Something like that is also what I thought. Surely the algos cannot “just move”. That said, Weston’s real time tracking showed just how fast they move (billions in no time) and then back again.
Set against this backdrop, if obvious, is the importance of understanding your trade and being carefully positioned.
Thx to Weston for doing this in the middle of the night.
Your wife, if semi-awake, should charge you ¥50 for each F-bomb! ;)
Yes I think Weston’s point is well taken. Markets have become “financialized” and distorted beyond the limits of being useful as reflections of economic realities. Billions in capital reflexively ricochet around like pinballs in some crazy AI driven ephemeral world of an algorithmic machine. Red and green blinking tickers
To add a personal algo perspective using the Aussie SPI index futures - at about 9pm Sydney time (on the 21st) the Aussie SPI made a perfect algo level and the Nikkei (cash - CFD) made a high for the night. The SPI then ticked up +1, then relaxed to another algo level! - which held three times over the Yen/Nikkei spiking shennanigans (Nikkei high held during that too), and the third time support (about 2am Sydney time) correlated to the Nikkei low for the night.
THEN the Aussie SPI rallied to a new high - sort of algo level (will correlate it today) yet it's high correlated exactly to the USDJPY session low about 4:30am Sydney time (the Nikkei now uncorrelated and kept away from its highs or lows).
Irrespective of number, or release time or leaking of numbers etc. For the SPI at 6:35pm Sydney time the algo started the night was pre-determined : The 9pm the high (for both SPI and Nikkei) the fade level for the SPIx3 and therefore the NIkkei low was pre-determined, which then pre-determined the new SPI high, and now the USDJPY low at the SPI high.
Obvious too but must be said - this is not saying that the SPI is one ring that rules them all. It is just easier to see this stuff with, and the index I know. The other indices last night weren't as cleanly correlated - volatile v SPI.
A little Tradingview trick to avoid constantly having to invert the scale is I have a 0-USDJPY ticker in my watchlist. Makes it go the same 'direction' as 6J1! and European pairs like EURUSD while keeping the more familiar whole numbers. Or you can do 0-6J1! if you always go the other way.
Bloomberg reporting data was leaked before official release time
Something like that is also what I thought. Surely the algos cannot “just move”. That said, Weston’s real time tracking showed just how fast they move (billions in no time) and then back again.

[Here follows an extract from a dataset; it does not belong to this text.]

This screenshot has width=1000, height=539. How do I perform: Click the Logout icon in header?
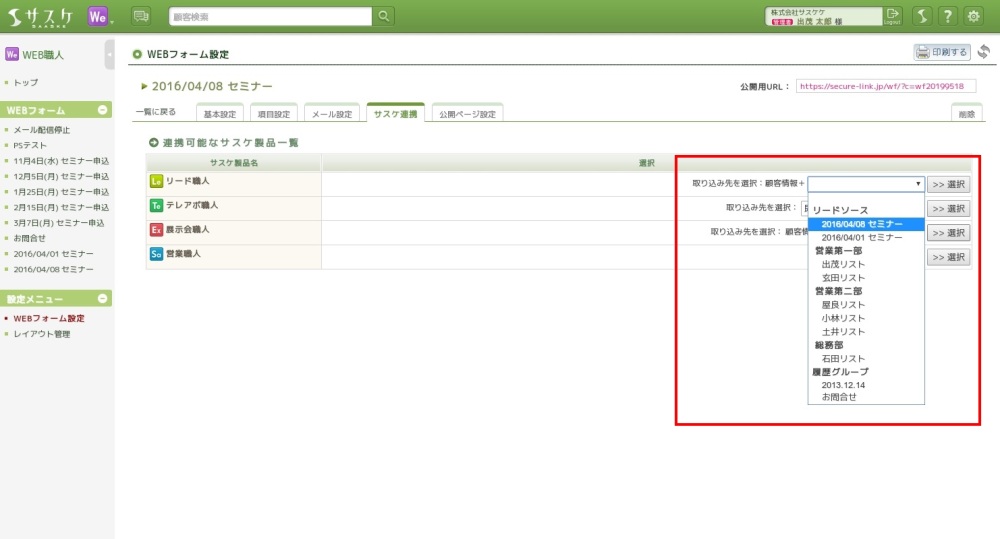(893, 16)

Set against this backdrop, if obvious, is the importance of understanding your trade and being carefully positioned.
Thx to Weston for doing this in the middle of the night.
Your wife, if semi-awake, should charge you ¥50 for each F-bomb! ;)
Yes I think Weston’s point is well taken. Markets have become “financialized” and distorted beyond the limits of being useful as reflections of economic realities. Billions in capital reflexively ricochet around like pinballs in some crazy AI driven ephemeral world of an algorithmic machine. Red and green blinking tickers
Absolutely! Being at the mercy of algorithmic trading, pods and HFs — is messed up. Thus my comment about careful positioning.
For us (in Japan), timely Across the Spread info. helps to safeguard what we’ve built up.
Yes! I love this.
To add a personal algo perspective using the Aussie SPI index futures - at about 9pm Sydney time (on the 21st) the Aussie SPI made a perfect algo level and the Nikkei (cash - CFD) made a high for the night. The SPI then ticked up +1, then relaxed to another algo level! - which held three times over the Yen/Nikkei spiking shennanigans (Nikkei high held during that too), and the third time support (about 2am Sydney time) correlated to the Nikkei low for the night.
THEN the Aussie SPI rallied to a new high - sort of algo level (will correlate it today) yet it's high correlated exactly to the USDJPY session low about 4:30am Sydney time (the Nikkei now uncorrelated and kept away from its highs or lows).
Irrespective of number, or release time or leaking of numbers etc. For the SPI at 6:35pm Sydney time the algo started the night was pre-determined : The 9pm the high (for both SPI and Nikkei) the fade level for the SPIx3 and therefore the NIkkei low was pre-determined, which then pre-determined the new SPI high, and now the USDJPY low at the SPI high.
Obvious too but must be said - this is not saying that the SPI is one ring that rules them all. It is just easier to see this stuff with, and the index I know. The other indices last night weren't as cleanly correlated - volatile v SPI.
Anyway. Red pill moment for some maybe.
Bloomberg saying some banks got the data early https://x.com/Econ_Parker/status/1826380689673257372/photo/1
A little Tradingview trick to avoid constantly having to invert the scale is I have a 0-USDJPY ticker in my watchlist. Makes it go the same 'direction' as 6J1! and European pairs like EURUSD while keeping the more familiar whole numbers. Or you can do 0-6J1! if you always go the other way.
Is there any "beautiful deleveraging" scenario you can see where 142 breaks down but in a non-wrecking ball way?